I come from a filthy home. I come from a home where creative production and personal leisure were valued above domestic labor. Home was filled with a mix of hand-me-down furniture, unfinished project piles, and valuable dumpster finds. Dishes crawled out of the sink along the counter and our dirty laundry was the domain of cockroaches and black widow spiders. The materiality of domestic life was at constant war with the materiality of creative production.
Other People had clean houses but We The Smiths were creatives. We were culture makers, trend setters and gifted visionaries. Other People spent their time mowing their perfect lawns and dusting their china, but We The Smiths recycled concrete sidewalks into mosaic pathways and made our own china. We didn’t have time for status makers like perfect houses or nice yards.
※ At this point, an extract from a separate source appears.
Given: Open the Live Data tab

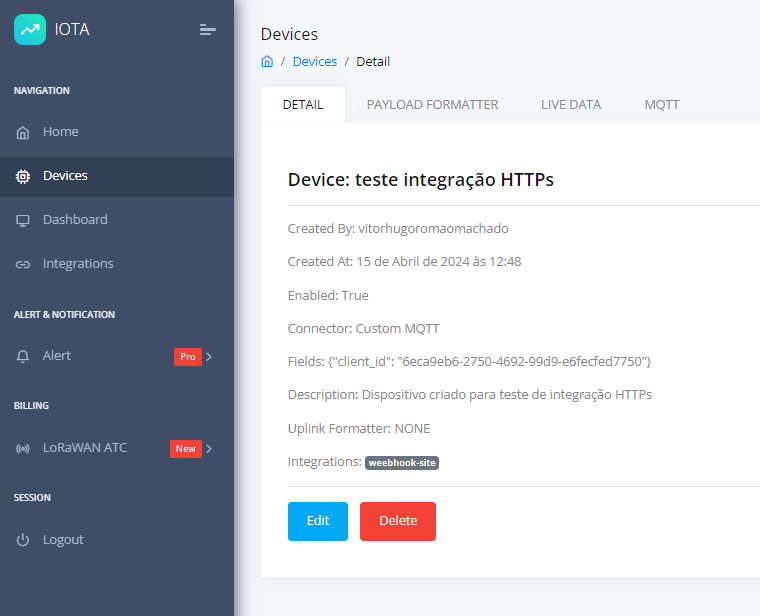Looking at the screenshot, I should click(571, 104).
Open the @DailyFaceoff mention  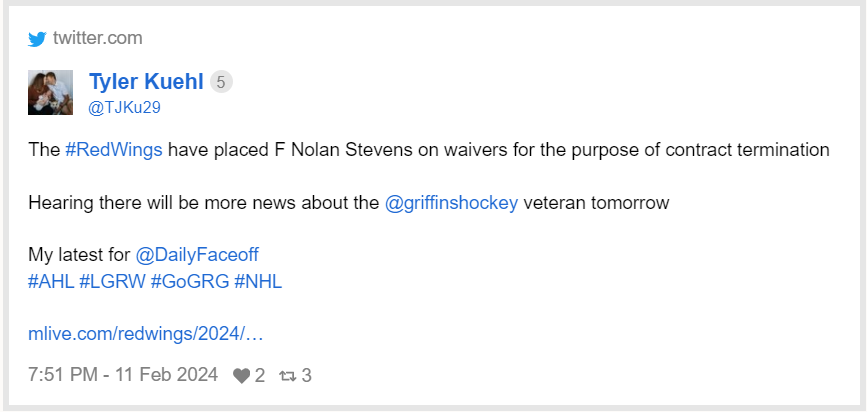coord(196,255)
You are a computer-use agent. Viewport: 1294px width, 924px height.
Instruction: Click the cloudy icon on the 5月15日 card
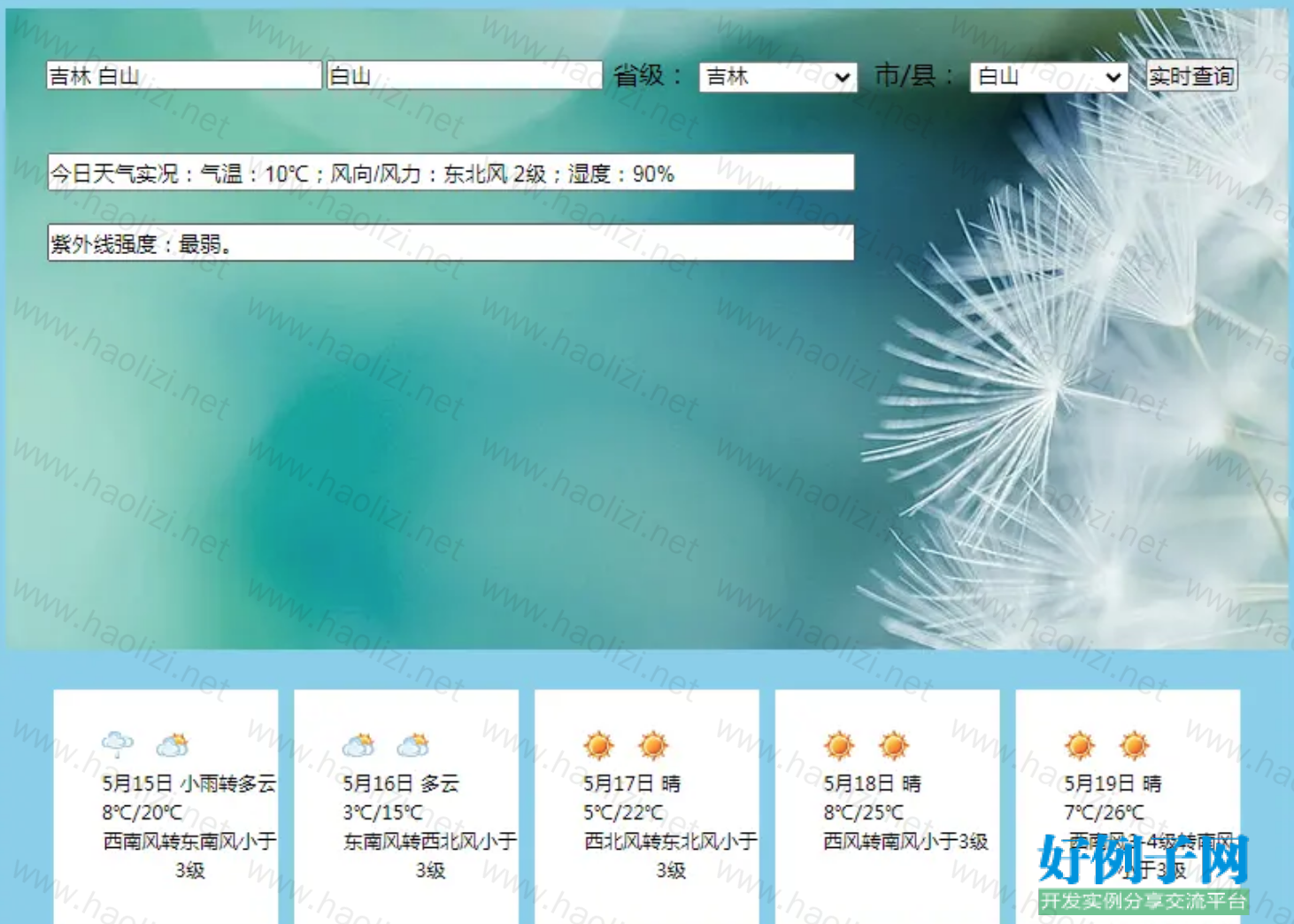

Creativity requires life energy. Energy to think, energy to feel, and energy to make. There is not enough energy to also spend on whether you clean the stove top after cooking.
Creativity requires space. Space to flood into the living room, kitchen and dining room table. Clean surfaces are for non-creatives.
Creativity requires you to put aside social norms and embrace a life of chaos.
The cost of creativity is domestic and personal neglect.
But if you can make yourself small in a home you can find tiny unclaimed spaces to inhabit.
2 replies on “I can make myself small in a home”
Wow, what gorgeous writing! I especially love “recycled concrete sidewalks … and made our own china.”
There’s exquisite beauty here, emerging from the dark, cramped chaos. Big oaks start out small, in dark places. Then they change their environment. Lots of power here, thanks.